Mataram – Hingga saat ini Presiden Joko Widodo belum kunjung mengesahkan Peraturan Presiden (Perpres) tentang Publisher Rights atau Jurnalisme Berkualitas. Padahal sejumlah organisasi pers dan organisasi media telah menyepakati lahirnya regulasi tersebut.
Ketua Komunitas Kabar Baik, Satria Zulfikar Rasyid mengatakan regulasi tersebut dipandang perlu untuk melahirkan jurnalisme yang sehat di tanah air dan tentunya menekan peredaran informasi hoax.

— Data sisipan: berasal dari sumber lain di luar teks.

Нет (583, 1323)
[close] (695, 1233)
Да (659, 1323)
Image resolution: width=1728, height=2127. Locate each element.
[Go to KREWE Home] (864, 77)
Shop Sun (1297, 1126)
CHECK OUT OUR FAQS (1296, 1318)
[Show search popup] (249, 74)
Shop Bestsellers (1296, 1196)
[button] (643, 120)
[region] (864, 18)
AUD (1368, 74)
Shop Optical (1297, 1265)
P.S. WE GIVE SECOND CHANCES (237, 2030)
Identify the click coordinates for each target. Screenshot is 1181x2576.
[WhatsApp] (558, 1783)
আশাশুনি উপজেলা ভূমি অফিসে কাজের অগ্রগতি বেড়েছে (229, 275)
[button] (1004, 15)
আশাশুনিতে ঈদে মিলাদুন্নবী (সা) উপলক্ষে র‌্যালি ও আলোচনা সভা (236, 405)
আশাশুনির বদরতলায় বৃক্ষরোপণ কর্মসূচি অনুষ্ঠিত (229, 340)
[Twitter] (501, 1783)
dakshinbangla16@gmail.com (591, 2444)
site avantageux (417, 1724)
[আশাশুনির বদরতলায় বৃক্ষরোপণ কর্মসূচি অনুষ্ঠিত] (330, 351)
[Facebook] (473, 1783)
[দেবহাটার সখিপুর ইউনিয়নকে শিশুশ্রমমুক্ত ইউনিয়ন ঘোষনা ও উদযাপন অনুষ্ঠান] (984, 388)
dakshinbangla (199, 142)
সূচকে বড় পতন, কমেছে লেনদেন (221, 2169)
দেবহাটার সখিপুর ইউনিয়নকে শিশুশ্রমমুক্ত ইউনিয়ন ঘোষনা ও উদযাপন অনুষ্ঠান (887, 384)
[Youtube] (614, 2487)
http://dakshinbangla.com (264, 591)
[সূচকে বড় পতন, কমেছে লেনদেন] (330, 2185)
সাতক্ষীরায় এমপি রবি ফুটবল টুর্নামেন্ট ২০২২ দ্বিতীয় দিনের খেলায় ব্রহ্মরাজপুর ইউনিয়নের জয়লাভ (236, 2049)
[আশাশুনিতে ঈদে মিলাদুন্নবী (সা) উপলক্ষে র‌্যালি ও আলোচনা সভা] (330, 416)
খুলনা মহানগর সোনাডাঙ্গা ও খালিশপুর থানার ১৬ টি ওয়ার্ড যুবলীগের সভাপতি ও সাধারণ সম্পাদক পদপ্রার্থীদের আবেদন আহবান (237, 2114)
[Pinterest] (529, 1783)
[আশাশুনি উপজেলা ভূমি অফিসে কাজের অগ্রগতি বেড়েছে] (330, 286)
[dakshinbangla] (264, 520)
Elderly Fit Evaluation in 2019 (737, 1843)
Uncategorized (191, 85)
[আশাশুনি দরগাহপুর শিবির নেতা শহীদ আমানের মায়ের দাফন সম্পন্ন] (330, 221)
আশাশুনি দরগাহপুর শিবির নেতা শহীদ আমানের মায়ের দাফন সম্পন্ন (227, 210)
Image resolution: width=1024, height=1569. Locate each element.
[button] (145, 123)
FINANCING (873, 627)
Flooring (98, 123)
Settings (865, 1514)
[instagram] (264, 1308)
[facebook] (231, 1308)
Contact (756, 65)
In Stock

“Saya rasa rancangan Perpres Publisher Rights ini sangat penting untuk segera disahkan oleh presiden. Mengingat salah satu klausul pasal menjelaskan peran platform digital untuk berkontribusi mencegah hoax,” katanya di Mataram, Senin 25 September 2023.
Selain menangkal hoax, melalui perpres tersebut juga mengatur tentang sistem bagi hasil antara platform digital dengan perusahaan pers. Platform digital yang menjalankan bisnis di Indonesia sudah seharusnya membayar setiap pemanfaatan konten berita pada platform tersebut.
Dijelaskan Satria, dalam klausul pasal rancangan perpres tersebut peran platform digital salah satunya adalah melakukan skema bagi hasil dengan perusahaan pers atas pemanfaatan konten berita.
“Era digital saat ini belanja iklan yang seharusnya masuk ke perusahaan pers sudah diambil oleh platform. Ini salah satu faktor yang menyebabkan media konvensional mati, seperti koran, majalah hingga radio. Belanja iklan yang masuk lebih cendrung ke platform digital,” ujarnya.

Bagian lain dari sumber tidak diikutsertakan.